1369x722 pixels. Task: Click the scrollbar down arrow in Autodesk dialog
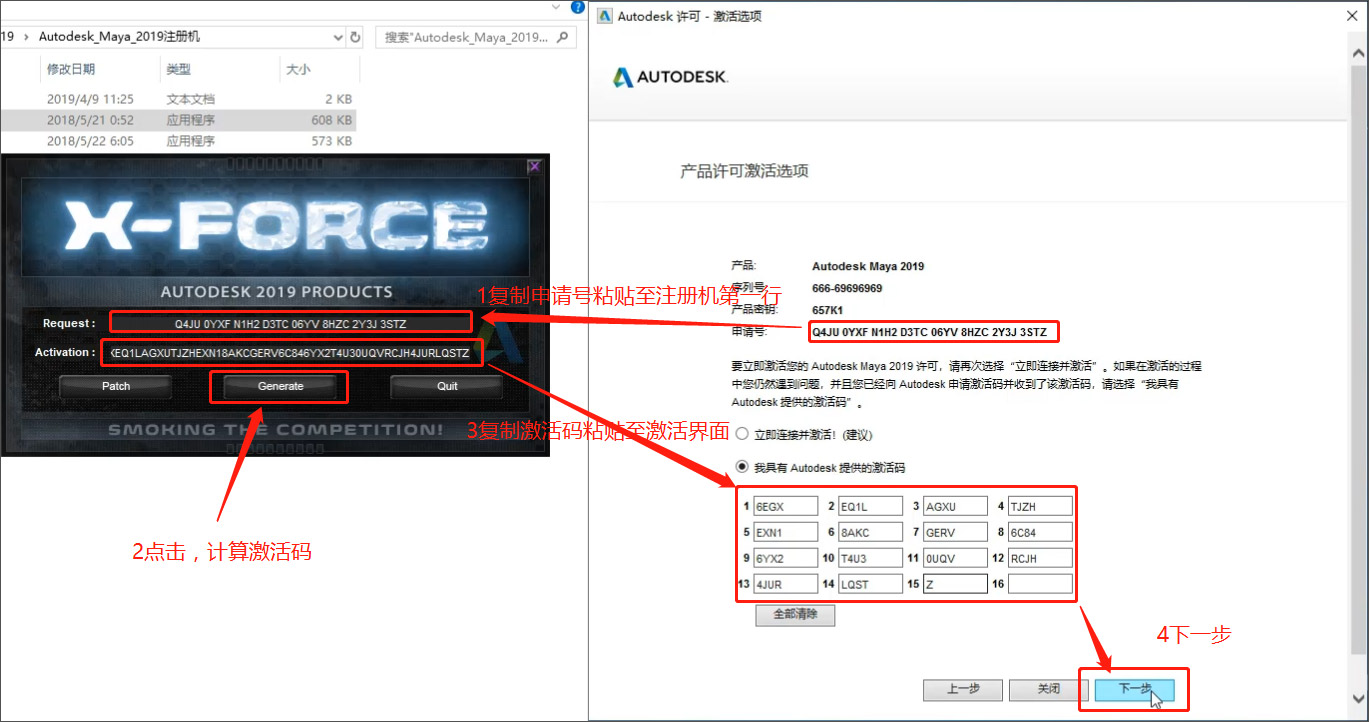[x=1359, y=698]
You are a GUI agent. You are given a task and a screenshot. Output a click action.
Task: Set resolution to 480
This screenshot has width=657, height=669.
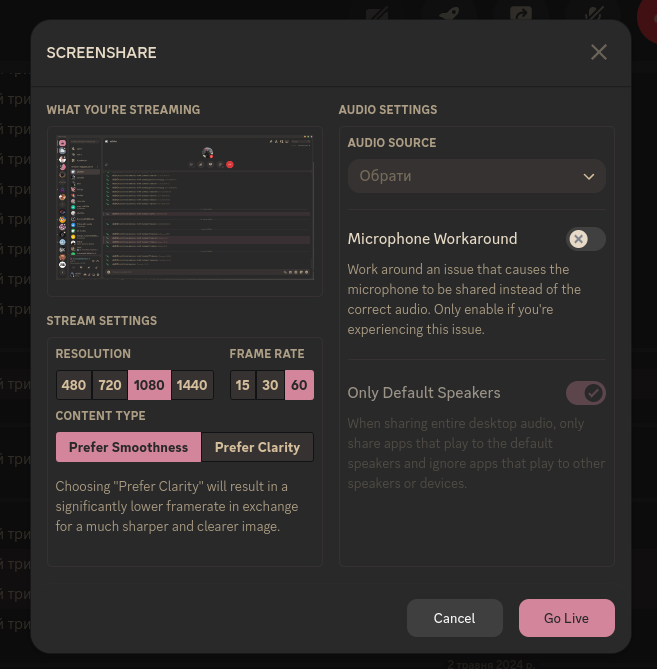[x=74, y=385]
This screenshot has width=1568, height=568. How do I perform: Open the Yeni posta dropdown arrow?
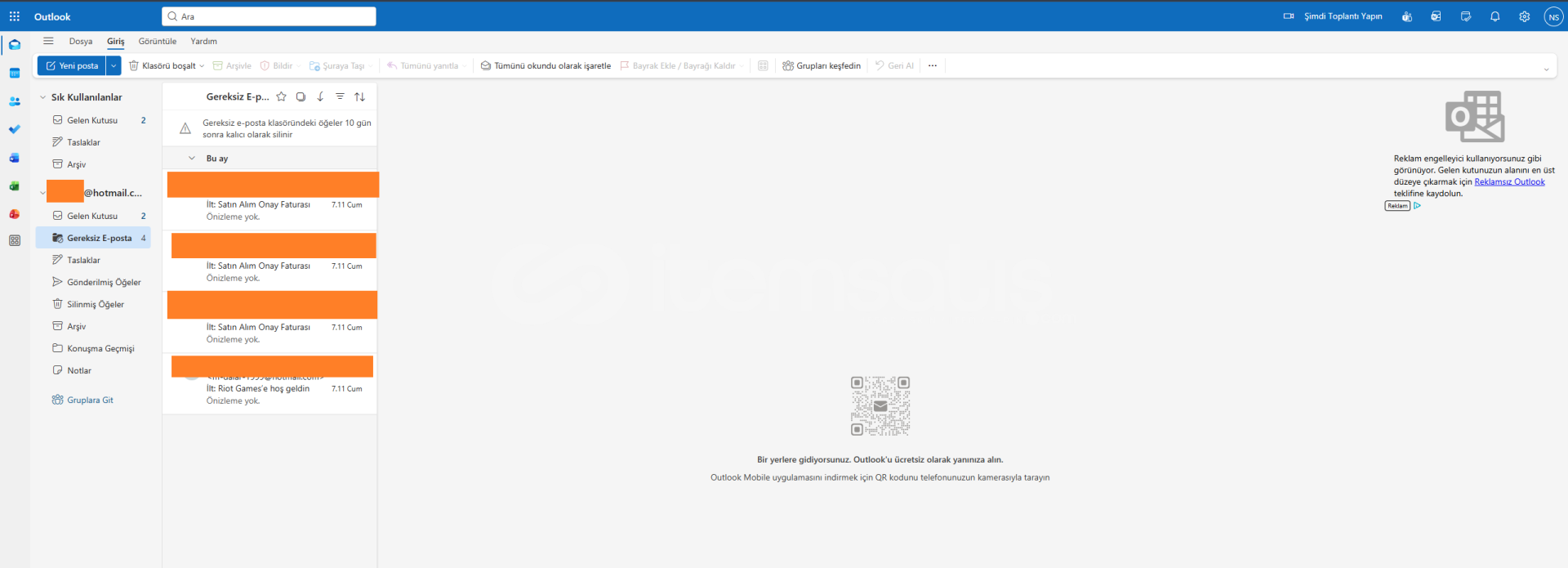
----------
== Written task ==
Change "width" to "breadth" in the rows, starting at the line that has "You are a GUI" and ending with the last row. Return only those lines with nothing else altered, and leave out the pictures.

== Written response ==
You are a GUI agent. You are given a task and a screenshot. Output a click action.
Task: Set resolution to 480
This screenshot has breadth=657, height=669.
[x=74, y=385]
This screenshot has breadth=1568, height=568. How do I perform: Open the Yeni posta dropdown arrow?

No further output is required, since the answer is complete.